By the time you read this, two multimillion-dollar violins will have made the flight from the Chi Mei Museum in Taiwan to Sydney.

By the time you read this, two multimillion-dollar violins will have made the flight from the Chi Mei Museum in Taiwan to Sydney.

A 1709 Viotti Stradivarius and a 1732 Perkin Burnford (made by Carlo Bergonzi) are the stars of the Violin Treasures from Cremona exhibition, which is part of the biennial Musica Viva Festival to be held at the Sydney Conservatorium of Music from April 4-7.

These two instruments are considered priceless but a clue to their monetary value lies in their insurance premiums. The Strad is insured for $6 million, the Bergonzi for $2.5 million. This explains why they travelled here with a bodyguard.

There are more expensive violins in Europe. These travel with two bodyguards. Those from the Chi Mei are typical of violins from the golden period of instrument making. Few musicians can afford one, so instruments of this calibre are usually bought as investments by benefactors who then lend them to performers.

Dene Olding, first violinist with the Goldner String Quartet and concert master with the Sydney Symphony, is one musician who has benefited from this tradition.

He plays a 1720 Joseph Guarneri, which he bought with the help of benefactors. He was alerted to this instrument by a dealer who heard that it was available in Australia as part of a deceased estate. He won't disclose how much he paid for it.

"I own my share in it," he says.

He certainly sees it as an investment and follows the international market for vintage violins. Happily, prices for Guarneris are steadily going up, as they are for Strads.

Olding's violin is one of the best in the country, and despite its age and value is played regularly.

"It is your professional tool of trade," he says. "These instruments need to be played to retain their complexity of sound."

They are more robust than they look. He even uses it for rehearsals. The Sydney Symphony has itself invested in a number of vintage instruments for use by its principal players. They consider this increases the overall quality of sound. Other Australian musicians have obtained their tools through the National Instrument Bank, set up in 2008 by the Music Council of Australia.

Through this initiative, corporations and private collectors are encouraged to lend high-quality instruments to musicians who otherwise would not be able to afford one.

One benefactor is Ulrike Klein, founder of the Jurlique skincare company and a music lover all her life. She decided to set up her own foundation in 2010 to finance the purchase of two antique Guadagnini violins and a viola for use by the Australian String Quartet.

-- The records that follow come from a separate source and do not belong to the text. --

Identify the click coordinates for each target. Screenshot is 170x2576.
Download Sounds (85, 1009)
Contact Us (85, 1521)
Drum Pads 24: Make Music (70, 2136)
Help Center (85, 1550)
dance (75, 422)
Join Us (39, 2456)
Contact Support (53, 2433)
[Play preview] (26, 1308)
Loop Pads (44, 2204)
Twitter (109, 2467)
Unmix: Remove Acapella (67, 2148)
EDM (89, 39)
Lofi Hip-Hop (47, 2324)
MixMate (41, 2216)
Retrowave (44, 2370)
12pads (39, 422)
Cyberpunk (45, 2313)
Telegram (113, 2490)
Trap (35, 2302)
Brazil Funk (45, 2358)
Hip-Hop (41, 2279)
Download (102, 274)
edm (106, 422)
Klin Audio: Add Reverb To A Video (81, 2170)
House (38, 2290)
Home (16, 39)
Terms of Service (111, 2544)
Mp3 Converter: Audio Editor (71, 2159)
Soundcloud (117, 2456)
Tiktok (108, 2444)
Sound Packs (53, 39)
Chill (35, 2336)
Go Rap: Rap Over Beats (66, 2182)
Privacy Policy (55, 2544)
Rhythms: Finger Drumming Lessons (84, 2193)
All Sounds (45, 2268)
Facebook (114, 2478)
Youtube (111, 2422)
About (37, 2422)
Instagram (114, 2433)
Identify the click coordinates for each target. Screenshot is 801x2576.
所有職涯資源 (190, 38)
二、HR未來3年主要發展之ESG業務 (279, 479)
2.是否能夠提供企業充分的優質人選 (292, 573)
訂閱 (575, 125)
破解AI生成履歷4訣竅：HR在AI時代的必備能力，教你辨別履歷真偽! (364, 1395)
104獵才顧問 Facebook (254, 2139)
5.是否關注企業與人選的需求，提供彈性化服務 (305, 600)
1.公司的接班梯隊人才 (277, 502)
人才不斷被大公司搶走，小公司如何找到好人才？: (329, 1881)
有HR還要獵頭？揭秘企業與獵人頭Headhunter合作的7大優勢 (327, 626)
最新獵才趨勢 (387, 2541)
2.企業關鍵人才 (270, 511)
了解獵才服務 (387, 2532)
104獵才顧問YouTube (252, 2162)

In 2011 she bought a cello with the help of donors.

"I always have them on loan," Klein says. "I don't need to own them personally."

While those who make donations can theoretically claim these as tax deductions (check with your financial adviser first), the question of self-managed super funds investment is more complex.

Lilly Camden, a violin expert who helped organise the Musica Viva exhibition, says she has explored the possibility of claiming antique instruments as part of an SMSF but ATO regulations only allow this if the purchase is stored in a safe. This also applies to art, coins and stamps.

This is impractical in the case of violins, which, as she puts it, "have to be played to keep them alive". Buying one can still be a good investment. The value of antique instruments has been steadily rising for decades and Camden suggests that more modern violins are also worth considering. Those made in Australia by A.E. Smith from the 1930s to the '50s are now considered rare and desirable.